Straightforward pop songs obscured by a darkly shimmering, buzzing wall of audio cotton wool.



Label: Club AC30
Released: 7th November 2011
Reviewer: Joe Skrebels
What’s in a title? Well, rather a lot if Ringo Deathstarr’s new EP is anything to go by. The interesting thing about a shadow is that it would seem to indicate darkness, but in fact can only exist with reference to the light it’s blocking out. And that’s rather like what Ringo Deathstarr’s music sounds like.

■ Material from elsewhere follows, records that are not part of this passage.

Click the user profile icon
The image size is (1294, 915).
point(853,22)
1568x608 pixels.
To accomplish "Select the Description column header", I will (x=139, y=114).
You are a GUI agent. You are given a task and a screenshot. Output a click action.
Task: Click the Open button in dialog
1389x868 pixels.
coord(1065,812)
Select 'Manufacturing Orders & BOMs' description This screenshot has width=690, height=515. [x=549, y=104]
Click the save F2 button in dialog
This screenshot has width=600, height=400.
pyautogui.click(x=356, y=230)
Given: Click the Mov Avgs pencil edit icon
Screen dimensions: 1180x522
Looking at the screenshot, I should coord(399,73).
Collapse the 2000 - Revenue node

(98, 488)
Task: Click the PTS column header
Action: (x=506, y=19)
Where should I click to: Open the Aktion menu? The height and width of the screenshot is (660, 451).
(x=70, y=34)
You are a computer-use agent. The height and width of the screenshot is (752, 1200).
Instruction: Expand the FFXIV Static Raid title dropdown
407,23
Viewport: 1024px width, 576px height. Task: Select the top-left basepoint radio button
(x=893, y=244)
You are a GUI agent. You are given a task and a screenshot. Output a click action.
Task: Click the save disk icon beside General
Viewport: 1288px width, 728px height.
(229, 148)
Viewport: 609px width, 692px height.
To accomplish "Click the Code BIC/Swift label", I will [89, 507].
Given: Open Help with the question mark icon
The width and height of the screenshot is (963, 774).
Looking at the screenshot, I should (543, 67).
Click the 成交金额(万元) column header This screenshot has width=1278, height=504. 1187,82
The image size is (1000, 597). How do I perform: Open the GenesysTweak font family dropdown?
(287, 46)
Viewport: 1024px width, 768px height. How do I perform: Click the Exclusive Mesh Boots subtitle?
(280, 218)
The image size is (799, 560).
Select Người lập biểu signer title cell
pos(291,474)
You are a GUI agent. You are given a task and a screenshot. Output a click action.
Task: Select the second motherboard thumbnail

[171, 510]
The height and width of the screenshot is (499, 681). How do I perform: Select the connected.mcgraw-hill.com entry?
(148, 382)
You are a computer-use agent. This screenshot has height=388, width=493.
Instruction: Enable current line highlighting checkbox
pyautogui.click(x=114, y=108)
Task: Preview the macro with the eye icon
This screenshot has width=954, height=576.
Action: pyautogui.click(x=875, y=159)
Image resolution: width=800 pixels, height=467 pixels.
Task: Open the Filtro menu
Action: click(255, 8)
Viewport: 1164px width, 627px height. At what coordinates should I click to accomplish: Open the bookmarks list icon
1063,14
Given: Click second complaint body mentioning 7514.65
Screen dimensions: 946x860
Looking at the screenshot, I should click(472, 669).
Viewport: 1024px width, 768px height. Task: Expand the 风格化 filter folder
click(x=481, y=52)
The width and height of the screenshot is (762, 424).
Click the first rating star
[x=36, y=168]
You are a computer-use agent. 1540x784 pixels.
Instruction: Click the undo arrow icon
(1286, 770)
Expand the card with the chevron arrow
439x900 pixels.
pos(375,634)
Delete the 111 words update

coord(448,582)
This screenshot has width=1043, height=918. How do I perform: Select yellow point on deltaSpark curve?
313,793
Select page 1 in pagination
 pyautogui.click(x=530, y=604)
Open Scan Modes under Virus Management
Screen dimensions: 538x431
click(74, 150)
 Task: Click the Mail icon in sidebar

The best songs from last year’s debut album (see: ‘Imagine Hearts’, ‘Two Girls’, ‘You Don’t Listen’) always sounded like straightforward pop songs obscured by a darkly shimmering, buzzing wall of audio cotton wool – 'Shadow' repeats the trick.

‘Just You’ is remarkably quiet for the band, a fifties slow dance heard through a broken megaphone that waltzes its way through periods of undulating distortion. ‘New Way’ takes a different path, harking back to the band’s blink-and-you’ll-miss-them early gigs as chanting vocals are swallowed by a relentlessly powerful drumbeat and an explosive outro that comes just after the one minute mark. ‘Prisms’ follows with a comparatively languid (and, after the last track, a little dull) stroll through smoky ambient territories.

But it’s the title track that, understandably, most epitomises Ringo Deathstarr’s dualistic approach. ‘Shadow’s double set of vocals become the centrepiece as Elliot Frazer’s throaty hollers both contend and merge perfectly with Alex Gehring’s husky intonations. It’s this merge of styles into a seamless whole that makes the EP work quite so well and, just like light and shadows they’re invoking, it’s beginning to seem like one style without the other just wouldn’t make sense.